··· Document excerpt ···

In an effort to expand the discussion, the CCPA and the Center for Future Work (where Jim Stanford is Director) are putting together an “Elbows Up Economic Summit” in September to forge a strategy “that prioritizes human and environmental needs.” As elements for such a strategy, Stanford identifies 15 different risks, constraints and priorities which negotiators need to address. These include non-controversial ideas like diversifying exports, increasing capital spending on machinery and equipment and building more housing.
But as would be expected there are a number of differences between Stanford’s priorities and those of the business voices, notably on pipelines and tax cuts. And perhaps the most significant divergence concerns the importance to be attached to a renewed trade deal with the U.S. that continues the continental economic integration that has been in existence since 1989.
Media coverage seems to assume that a continuation of the pre-Trump 2.0 trade arrangements is the prime goal in negotiations, even if it means backing down on things like the Digital Services Tax or retaliatory tariffs. And that is certainly the position of Canada’s business establishment, personified through Goldy Hyder, head of the Business Council on National Issues.
In an op-ed piece in the Globe and Mail Hyder makes clear that he views as the big prize a continuation of what he respectfully refers to as the U.S.-Canada-Mexico Agreement (USMCA) – most Canadians who know of its existence call it CUSMA, the Canada-U.S.-Mexico Agreement.
Call it what you will, in Goldy Hyder’s opinion Mark Carney’s “elbows down” move last week, scrapping some retaliatory tariffs on U.S. imports, was welcome evidence that the Liberals want to preserve “the preferential trade and investment relationship that has supercharged our economy for the past 40 years.”
Some history
The relationship Hyder refers to began with the controversial Free Trade Agreement (FTA), ratified in 1989 under Brian Mulroney while Ronald Reagan was U.S. president. The proposed deal dominated the 1988 Canadian federal election campaign, with opposition parties and a large slice of the electorate fearing it would damage our economy and compromise our independence.
Turns out the naysayers were probably right, but the Liberals soon made peace with the idea. The FTA was amended in 1994 when Jean Chretien’s Liberals and the Clinton administration brought Mexico into the fold through the North American Free Trade Agreement (NAFTA). Trump campaigned against NAFTA during his first presidential campaign but settled for some minor changes and the new name – USMCA/CUSMA – in 2018 after Justin Trudeau led frantic efforts to save the main elements of the 1994 NAFTA deal.
What this history tells us is that after the 1988 excitement died down, support for trade deals between Canada and the U.S. has had bipartisan backing for more than three decades. Goldy Hyder’s claim that Canada’s economy has been “supercharged” as a result may be an over-statement, but mainstream opinion seems to support the notion that free trade between Canada and the U.S. has been good for Canada. Jim Stanford questions that assumption, arguing that the FTA and its successors have weakened our economy.
“Canada’s vulnerability to Trump’s policies has been exacerbated by past policies which reinforced a structurally subservient role within the North American economy,” he writes.”They pigeon-holed Canada as a supplier of resources, and a ready market for more advanced U.S.-produced products and services.”

··· Rows ···

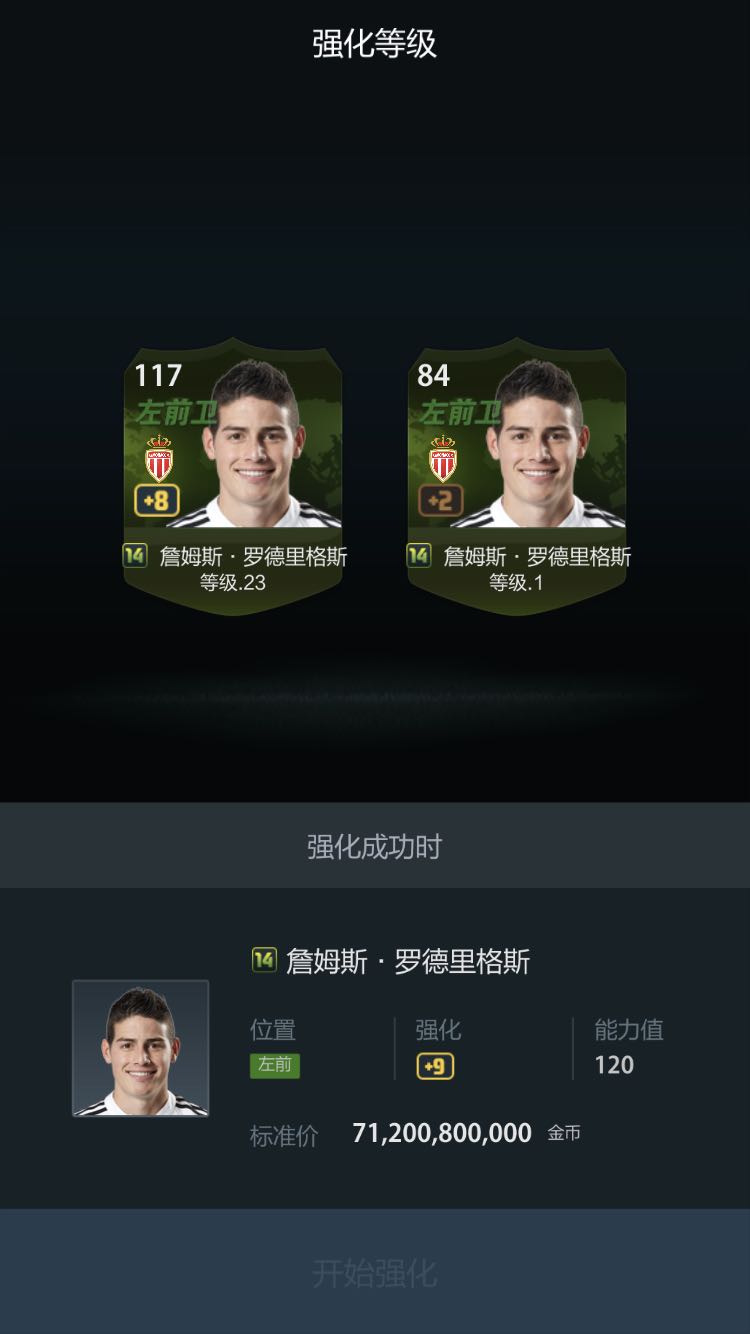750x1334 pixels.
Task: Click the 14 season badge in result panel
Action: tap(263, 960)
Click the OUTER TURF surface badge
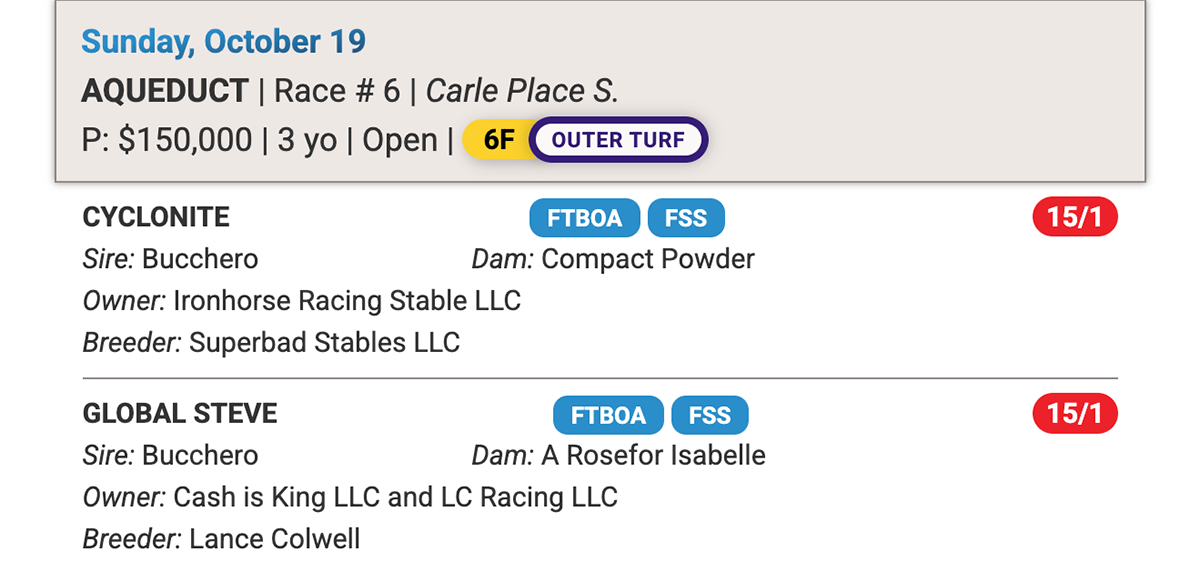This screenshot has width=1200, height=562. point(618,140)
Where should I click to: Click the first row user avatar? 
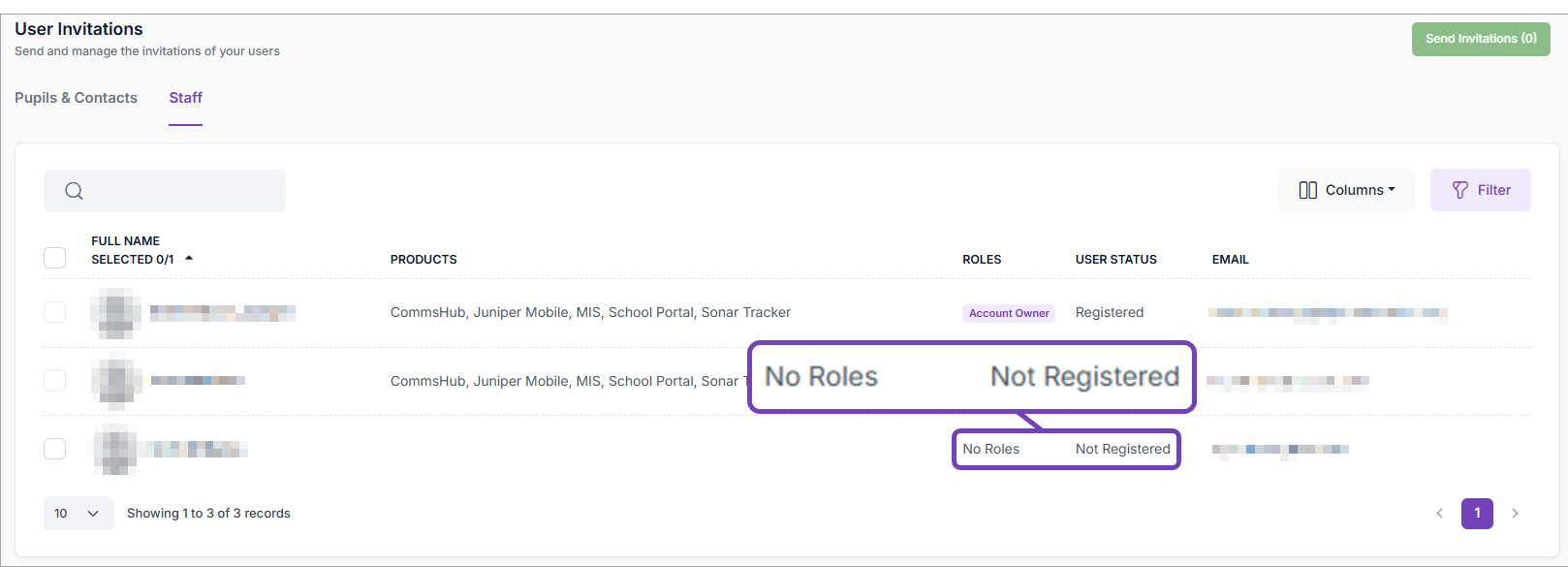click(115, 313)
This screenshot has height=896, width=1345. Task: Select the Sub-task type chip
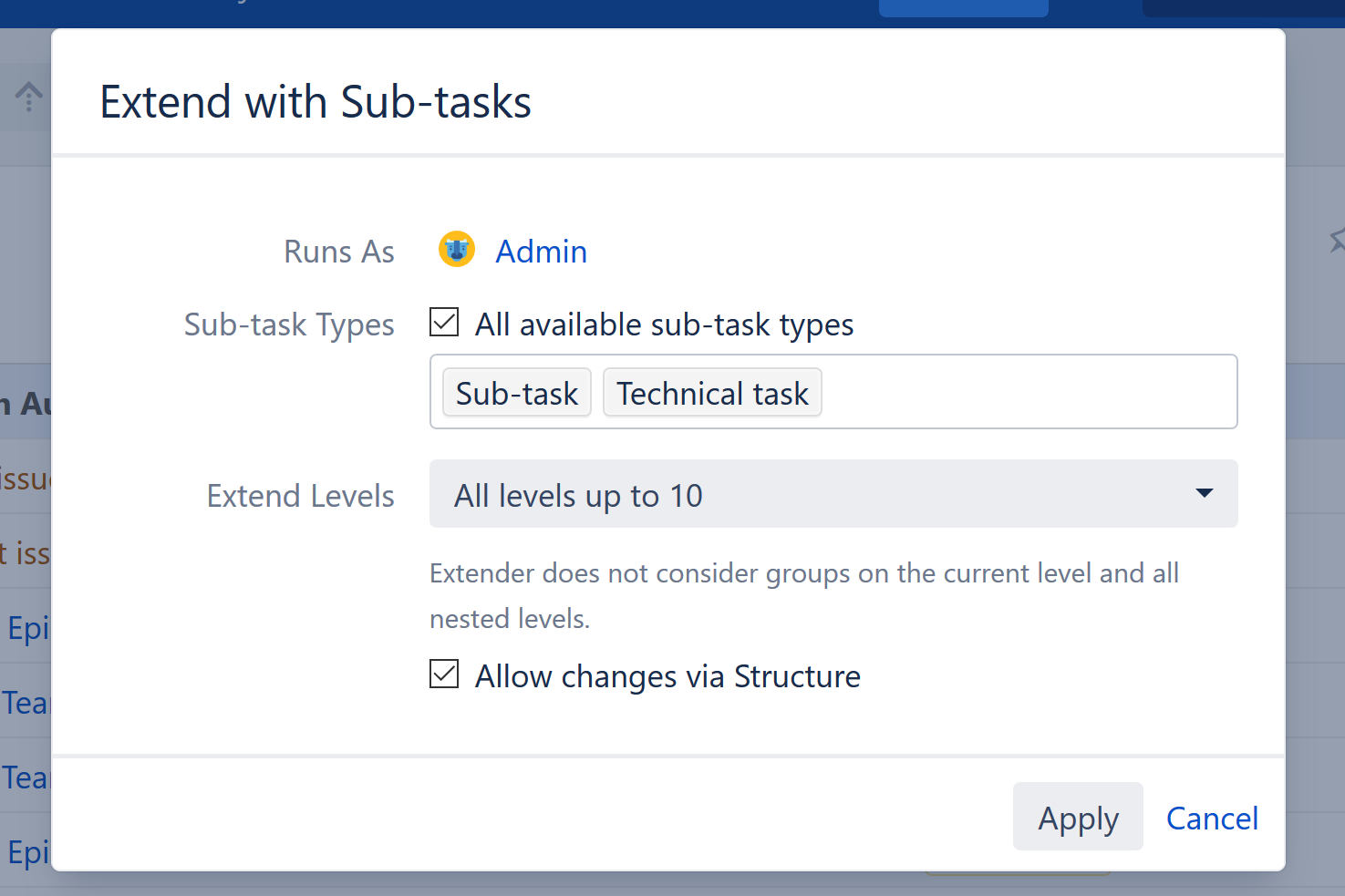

···
··· Rows ···

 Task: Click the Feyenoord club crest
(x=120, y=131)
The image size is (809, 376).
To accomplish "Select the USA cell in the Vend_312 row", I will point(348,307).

···

Given problem — Continue the article on Canada–U.S. free trade, picking up right after its last sentence.

Solved exercise —
Staples vs. Manufacturing
Stanford argues that after World War Two the Canadian economy was becoming less dependent on the export of unprocessed natural resources, with those primary products accounting for only 25 percent of exports in 1990. The percentage dropped further during the first decade of free trade but now, thanks mainly to the oil sands we are again becoming “hewers of wood and drawers of water,” with staples, led by petroleum and petroleum products, accounting for close to 50 percent of exports.
Most of those petroleum exports go to the U.S., creating for that country something Trump loves to hate, a trade deficit. In 2024 the U.S. trade deficit with Canada was $58 billion, third highest behind China at $291 billion and Mexico, at $183 billion. But that deficit with Canada exists only because petroleum products accounted for net exports to the U.S. worth $136 billion in 2024. Taking oil and gas out of the equation leaves Canada with a trade deficit with the U.S. of $78 billion in other exports, including manufactured goods. The illegal tariffs imposed by Trump will cause that deficit on non-petroleum products to grow.
“It is no coincidence that the most severe U.S. tariffs have been aimed at manufactured products (like autos, steel, and aluminum): this reflects a deliberate strategy to pigeon-hole Canada as a resource supplier within the North American economy,” says Stanford.“Strong industrial policy to support manufacturing must thus be central to Canada’s response to Trump’s trade war.”
(The impact of trade deals on North American manufacturing has been much discussed over the years, but it’s worth noting that according to Statistics Canada data, there were 267,000 fewer manufacturing jobsat the start of 2025 than there were when free trade with the U.S. came into effecting 1989. Back then,16 percent of Canadian jobs were in manufacturing, in 2025 it is less than nine percent).
Productivity and Investment
Proponents also claimed that free trade would help to boost productivity, leading to higher wages and rising living standards. They maintained it would eliminate the productivity gap with the U.S. but that hasn’t happened. Instead, the gap has become worse, going from 10 percent to 30 percent below the U.S. rate of productivity, meaning growing disparity between the two countries in average incomes. Stanford says the increased productivity gap is because “the decline of higher-tech industries under free trade, years of fiscal austerity, and renewed resource-dependence all suppressed Canadian productivity progress.”
Free trade was also supposed to lead to increased foreign investment in Canada. It did for a time, but most of that was in the form of takeovers of Canadian firms, mostly by U.S. corporations. And since 2015, Stanford points out that Canadians have invested more in the U.S. and other countries than foreigners have invested here. The folks who run the Canada Pension plan have been part of the trend, with almost half of the CPP’s assets invested in the U.S.
******
It would be a stretch to claim that free trade is the sole cause of Canada’s economic shortcomings. And there’s no way of knowing whether things could have been just as bad, or even worse without them. However, big business opinion notwithstanding, trade deals with the U.S. have clearly not supercharged the economy. Simply salvaging the existing arrangements – or a watered-down version of them – without making further concessions should only be a start.
In Jim Stanford’s opinion, the fact that policies of the last 40 years have left us open to bullying from the U.S. “means that Canada’s response to Trump, therefore, must take account of that structural vulnerability, and undertake an ambitious and holistic strategy to build a more diversified, self-reliant, and ultimately sovereign economy.”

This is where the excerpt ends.